▸ TRY IT
Give each record below again, without a single difference.

▸ DATA
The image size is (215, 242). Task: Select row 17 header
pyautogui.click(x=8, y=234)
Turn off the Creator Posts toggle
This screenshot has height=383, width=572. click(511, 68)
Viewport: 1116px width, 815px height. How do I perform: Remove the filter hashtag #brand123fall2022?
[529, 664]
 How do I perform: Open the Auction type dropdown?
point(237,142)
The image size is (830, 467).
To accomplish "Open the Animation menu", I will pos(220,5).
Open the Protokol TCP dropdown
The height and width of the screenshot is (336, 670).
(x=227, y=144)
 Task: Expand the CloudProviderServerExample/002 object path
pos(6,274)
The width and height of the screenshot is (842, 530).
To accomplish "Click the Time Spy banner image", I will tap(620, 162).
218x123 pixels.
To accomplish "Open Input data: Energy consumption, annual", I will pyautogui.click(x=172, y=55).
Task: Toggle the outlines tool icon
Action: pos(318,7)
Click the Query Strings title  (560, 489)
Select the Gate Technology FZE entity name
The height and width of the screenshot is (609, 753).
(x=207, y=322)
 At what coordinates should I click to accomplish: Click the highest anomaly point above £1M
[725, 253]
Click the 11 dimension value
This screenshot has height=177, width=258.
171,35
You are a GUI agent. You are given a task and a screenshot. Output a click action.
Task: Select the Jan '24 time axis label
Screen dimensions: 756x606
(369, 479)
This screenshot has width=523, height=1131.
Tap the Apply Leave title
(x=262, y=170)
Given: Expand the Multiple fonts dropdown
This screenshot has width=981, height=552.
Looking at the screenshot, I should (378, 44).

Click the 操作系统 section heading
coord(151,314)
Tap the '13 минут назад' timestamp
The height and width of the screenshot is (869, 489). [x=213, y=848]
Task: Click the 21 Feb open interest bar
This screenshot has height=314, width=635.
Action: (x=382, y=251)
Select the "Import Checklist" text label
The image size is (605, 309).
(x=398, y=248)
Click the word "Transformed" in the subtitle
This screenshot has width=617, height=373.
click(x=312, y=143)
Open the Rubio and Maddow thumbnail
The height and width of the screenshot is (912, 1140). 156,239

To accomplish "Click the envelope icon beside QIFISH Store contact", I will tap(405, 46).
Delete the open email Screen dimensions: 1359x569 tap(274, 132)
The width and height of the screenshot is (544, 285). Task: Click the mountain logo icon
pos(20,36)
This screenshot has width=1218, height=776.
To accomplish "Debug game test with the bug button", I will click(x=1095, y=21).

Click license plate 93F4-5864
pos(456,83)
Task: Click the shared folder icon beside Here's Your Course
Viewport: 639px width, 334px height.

▸ COMPLETED EXERCISE
The image size is (215, 242). Task: Select row 17 header
pyautogui.click(x=8, y=234)
Turn off the Creator Posts toggle
This screenshot has height=383, width=572. click(511, 68)
Viewport: 1116px width, 815px height. How do I perform: Remove the filter hashtag #brand123fall2022?
[529, 664]
 How do I perform: Open the Auction type dropdown?
point(237,142)
The image size is (830, 467).
To accomplish "Open the Animation menu", I will pos(220,5).
Open the Protokol TCP dropdown
The height and width of the screenshot is (336, 670).
(x=227, y=144)
 Task: Expand the CloudProviderServerExample/002 object path
pos(6,274)
The width and height of the screenshot is (842, 530).
To accomplish "Click the Time Spy banner image", I will tap(620, 162).
218x123 pixels.
To accomplish "Open Input data: Energy consumption, annual", I will pyautogui.click(x=172, y=55).
Task: Toggle the outlines tool icon
Action: pos(318,7)
Click the Query Strings title  (560, 489)
Select the Gate Technology FZE entity name
The height and width of the screenshot is (609, 753).
(x=207, y=322)
 At what coordinates should I click to accomplish: Click the highest anomaly point above £1M
[725, 253]
Click the 11 dimension value
This screenshot has height=177, width=258.
171,35
You are a GUI agent. You are given a task and a screenshot. Output a click action.
Task: Select the Jan '24 time axis label
Screen dimensions: 756x606
(369, 479)
This screenshot has width=523, height=1131.
Tap the Apply Leave title
(x=262, y=170)
Given: Expand the Multiple fonts dropdown
This screenshot has width=981, height=552.
Looking at the screenshot, I should (378, 44).

Click the 操作系统 section heading
coord(151,314)
Tap the '13 минут назад' timestamp
The height and width of the screenshot is (869, 489). [x=213, y=848]
Task: Click the 21 Feb open interest bar
This screenshot has height=314, width=635.
Action: (x=382, y=251)
Select the "Import Checklist" text label
The image size is (605, 309).
(x=398, y=248)
Click the word "Transformed" in the subtitle
This screenshot has width=617, height=373.
click(x=312, y=143)
Open the Rubio and Maddow thumbnail
The height and width of the screenshot is (912, 1140). 156,239

To accomplish "Click the envelope icon beside QIFISH Store contact", I will tap(405, 46).
Delete the open email Screen dimensions: 1359x569 tap(274, 132)
The width and height of the screenshot is (544, 285). Task: Click the mountain logo icon
pos(20,36)
This screenshot has width=1218, height=776.
To accomplish "Debug game test with the bug button", I will click(x=1095, y=21).

Click license plate 93F4-5864
pos(456,83)
Task: Click the shared folder icon beside Here's Your Course
Viewport: 639px width, 334px height.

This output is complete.